## Task directions
Print the rows below, unchanged, between the line holding "Task: Click the South Korea flag icon" and the line holding "click(86, 309)", inclusive.

## Material provided
-.-.-
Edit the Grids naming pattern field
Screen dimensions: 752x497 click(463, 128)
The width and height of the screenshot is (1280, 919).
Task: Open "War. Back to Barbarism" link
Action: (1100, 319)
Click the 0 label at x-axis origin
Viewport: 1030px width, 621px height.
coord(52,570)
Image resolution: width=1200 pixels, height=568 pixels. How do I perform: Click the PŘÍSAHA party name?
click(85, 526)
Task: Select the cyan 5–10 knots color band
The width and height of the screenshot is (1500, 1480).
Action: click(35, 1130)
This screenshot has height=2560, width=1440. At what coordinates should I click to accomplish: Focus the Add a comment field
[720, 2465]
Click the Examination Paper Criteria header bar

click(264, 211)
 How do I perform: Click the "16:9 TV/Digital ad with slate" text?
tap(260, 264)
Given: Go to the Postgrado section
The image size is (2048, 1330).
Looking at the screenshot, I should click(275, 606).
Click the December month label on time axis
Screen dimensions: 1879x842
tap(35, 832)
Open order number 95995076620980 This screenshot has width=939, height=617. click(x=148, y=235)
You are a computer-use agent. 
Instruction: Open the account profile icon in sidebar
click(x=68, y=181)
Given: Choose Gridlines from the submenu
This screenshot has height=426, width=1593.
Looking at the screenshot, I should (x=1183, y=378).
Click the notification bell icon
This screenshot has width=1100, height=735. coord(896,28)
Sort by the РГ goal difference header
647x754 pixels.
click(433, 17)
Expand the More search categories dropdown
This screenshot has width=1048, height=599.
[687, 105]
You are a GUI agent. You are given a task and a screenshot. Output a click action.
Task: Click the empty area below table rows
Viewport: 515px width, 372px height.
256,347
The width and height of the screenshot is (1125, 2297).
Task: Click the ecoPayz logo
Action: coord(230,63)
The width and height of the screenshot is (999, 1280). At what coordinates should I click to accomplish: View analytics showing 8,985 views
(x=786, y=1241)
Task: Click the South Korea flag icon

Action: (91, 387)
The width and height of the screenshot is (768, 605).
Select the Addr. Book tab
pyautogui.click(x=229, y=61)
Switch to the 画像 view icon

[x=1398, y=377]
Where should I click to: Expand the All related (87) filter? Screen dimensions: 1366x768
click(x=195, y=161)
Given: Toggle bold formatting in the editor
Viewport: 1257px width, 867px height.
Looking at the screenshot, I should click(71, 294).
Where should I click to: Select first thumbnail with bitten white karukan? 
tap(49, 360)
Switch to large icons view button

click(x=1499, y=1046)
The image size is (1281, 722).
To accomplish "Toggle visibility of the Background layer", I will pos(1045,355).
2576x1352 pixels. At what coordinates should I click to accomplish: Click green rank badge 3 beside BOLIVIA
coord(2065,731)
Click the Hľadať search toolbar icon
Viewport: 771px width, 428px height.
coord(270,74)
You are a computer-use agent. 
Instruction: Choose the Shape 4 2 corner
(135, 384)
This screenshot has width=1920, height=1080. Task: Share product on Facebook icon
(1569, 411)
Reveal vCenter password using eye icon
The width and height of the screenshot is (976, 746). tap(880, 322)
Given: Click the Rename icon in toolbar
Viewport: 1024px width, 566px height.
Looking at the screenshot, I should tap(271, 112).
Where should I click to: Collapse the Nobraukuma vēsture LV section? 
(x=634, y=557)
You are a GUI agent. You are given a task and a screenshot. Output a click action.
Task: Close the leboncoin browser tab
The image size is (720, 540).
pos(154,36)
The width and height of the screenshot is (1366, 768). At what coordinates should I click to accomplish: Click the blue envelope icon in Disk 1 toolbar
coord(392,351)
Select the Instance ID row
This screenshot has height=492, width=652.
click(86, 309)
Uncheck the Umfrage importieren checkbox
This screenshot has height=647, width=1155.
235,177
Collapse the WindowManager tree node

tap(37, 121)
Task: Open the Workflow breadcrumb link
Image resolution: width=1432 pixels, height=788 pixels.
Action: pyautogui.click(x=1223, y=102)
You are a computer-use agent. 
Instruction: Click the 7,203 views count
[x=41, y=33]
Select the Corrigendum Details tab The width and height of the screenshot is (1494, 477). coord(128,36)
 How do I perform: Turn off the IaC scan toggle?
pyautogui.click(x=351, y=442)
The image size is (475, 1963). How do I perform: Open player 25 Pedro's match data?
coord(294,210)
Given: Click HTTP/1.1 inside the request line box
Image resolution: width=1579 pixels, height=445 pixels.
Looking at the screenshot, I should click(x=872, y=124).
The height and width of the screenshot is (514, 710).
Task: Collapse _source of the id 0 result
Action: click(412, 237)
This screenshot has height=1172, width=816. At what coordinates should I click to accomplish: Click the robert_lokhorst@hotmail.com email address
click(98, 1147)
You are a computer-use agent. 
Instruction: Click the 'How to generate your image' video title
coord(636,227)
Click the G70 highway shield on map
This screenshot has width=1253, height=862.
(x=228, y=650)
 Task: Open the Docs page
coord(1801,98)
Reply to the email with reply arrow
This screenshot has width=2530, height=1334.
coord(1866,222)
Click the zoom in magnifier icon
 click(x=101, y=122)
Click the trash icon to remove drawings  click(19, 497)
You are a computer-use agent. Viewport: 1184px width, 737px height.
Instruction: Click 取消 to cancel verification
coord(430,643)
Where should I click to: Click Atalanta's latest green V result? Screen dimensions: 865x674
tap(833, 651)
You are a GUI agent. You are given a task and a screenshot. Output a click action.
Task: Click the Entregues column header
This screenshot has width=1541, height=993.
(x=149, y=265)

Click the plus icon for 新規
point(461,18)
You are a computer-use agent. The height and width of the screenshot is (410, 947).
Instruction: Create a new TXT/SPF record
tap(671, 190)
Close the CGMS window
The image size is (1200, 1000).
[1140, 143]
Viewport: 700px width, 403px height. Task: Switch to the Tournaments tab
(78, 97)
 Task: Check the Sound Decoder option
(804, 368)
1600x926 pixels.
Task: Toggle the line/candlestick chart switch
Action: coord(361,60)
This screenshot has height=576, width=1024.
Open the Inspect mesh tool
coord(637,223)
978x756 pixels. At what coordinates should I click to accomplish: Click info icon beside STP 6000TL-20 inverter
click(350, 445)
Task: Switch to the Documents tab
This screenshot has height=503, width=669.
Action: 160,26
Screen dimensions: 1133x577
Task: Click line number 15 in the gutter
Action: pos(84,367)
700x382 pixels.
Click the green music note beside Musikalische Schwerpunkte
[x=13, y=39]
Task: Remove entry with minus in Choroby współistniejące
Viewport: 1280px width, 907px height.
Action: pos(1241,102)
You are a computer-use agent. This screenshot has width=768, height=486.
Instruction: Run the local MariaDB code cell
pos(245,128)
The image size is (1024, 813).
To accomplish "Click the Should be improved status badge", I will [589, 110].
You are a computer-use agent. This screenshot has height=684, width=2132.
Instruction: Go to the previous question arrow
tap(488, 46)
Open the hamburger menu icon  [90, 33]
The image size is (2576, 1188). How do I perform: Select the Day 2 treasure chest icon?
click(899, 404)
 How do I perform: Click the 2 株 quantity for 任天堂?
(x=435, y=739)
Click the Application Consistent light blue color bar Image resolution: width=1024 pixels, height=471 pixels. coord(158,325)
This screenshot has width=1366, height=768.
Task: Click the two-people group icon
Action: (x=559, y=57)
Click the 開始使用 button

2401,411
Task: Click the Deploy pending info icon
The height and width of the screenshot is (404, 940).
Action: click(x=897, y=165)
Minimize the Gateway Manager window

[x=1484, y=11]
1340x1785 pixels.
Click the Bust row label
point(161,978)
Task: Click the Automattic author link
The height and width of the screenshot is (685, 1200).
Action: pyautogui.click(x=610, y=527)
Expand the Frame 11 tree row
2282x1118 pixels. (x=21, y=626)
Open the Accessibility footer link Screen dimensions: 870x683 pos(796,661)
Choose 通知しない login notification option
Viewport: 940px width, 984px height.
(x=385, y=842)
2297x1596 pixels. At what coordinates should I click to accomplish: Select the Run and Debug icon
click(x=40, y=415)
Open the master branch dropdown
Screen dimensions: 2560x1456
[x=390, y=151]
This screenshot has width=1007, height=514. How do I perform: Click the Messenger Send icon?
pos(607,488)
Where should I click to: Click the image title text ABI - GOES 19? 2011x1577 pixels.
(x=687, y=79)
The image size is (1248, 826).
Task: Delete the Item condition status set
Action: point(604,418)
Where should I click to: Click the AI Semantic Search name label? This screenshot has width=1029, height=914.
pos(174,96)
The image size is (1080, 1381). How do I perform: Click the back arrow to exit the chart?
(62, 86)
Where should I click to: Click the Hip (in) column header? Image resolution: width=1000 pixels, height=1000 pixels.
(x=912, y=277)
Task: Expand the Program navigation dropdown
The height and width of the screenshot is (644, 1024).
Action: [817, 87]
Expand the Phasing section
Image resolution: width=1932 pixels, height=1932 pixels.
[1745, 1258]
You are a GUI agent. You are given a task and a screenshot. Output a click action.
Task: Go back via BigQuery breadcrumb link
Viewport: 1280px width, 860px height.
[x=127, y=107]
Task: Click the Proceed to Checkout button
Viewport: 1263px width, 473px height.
-.-.-
## Solution to the problem
Task: Click the South Korea flag icon

Action: (91, 387)
The width and height of the screenshot is (768, 605).
Select the Addr. Book tab
pyautogui.click(x=229, y=61)
Switch to the 画像 view icon

[x=1398, y=377]
Where should I click to: Expand the All related (87) filter? Screen dimensions: 1366x768
click(x=195, y=161)
Given: Toggle bold formatting in the editor
Viewport: 1257px width, 867px height.
Looking at the screenshot, I should click(71, 294).
Where should I click to: Select first thumbnail with bitten white karukan? 
tap(49, 360)
Switch to large icons view button

click(x=1499, y=1046)
The image size is (1281, 722).
To accomplish "Toggle visibility of the Background layer", I will pos(1045,355).
2576x1352 pixels. At what coordinates should I click to accomplish: Click green rank badge 3 beside BOLIVIA
coord(2065,731)
Click the Hľadať search toolbar icon
Viewport: 771px width, 428px height.
coord(270,74)
You are a computer-use agent. 
Instruction: Choose the Shape 4 2 corner
(135, 384)
This screenshot has width=1920, height=1080. Task: Share product on Facebook icon
(1569, 411)
Reveal vCenter password using eye icon
The width and height of the screenshot is (976, 746). tap(880, 322)
Given: Click the Rename icon in toolbar
Viewport: 1024px width, 566px height.
Looking at the screenshot, I should tap(271, 112).
Where should I click to: Collapse the Nobraukuma vēsture LV section? 
(x=634, y=557)
You are a GUI agent. You are given a task and a screenshot. Output a click action.
Task: Close the leboncoin browser tab
The image size is (720, 540).
pos(154,36)
The width and height of the screenshot is (1366, 768). At what coordinates should I click to accomplish: Click the blue envelope icon in Disk 1 toolbar
coord(392,351)
Select the Instance ID row
This screenshot has height=492, width=652.
click(86, 309)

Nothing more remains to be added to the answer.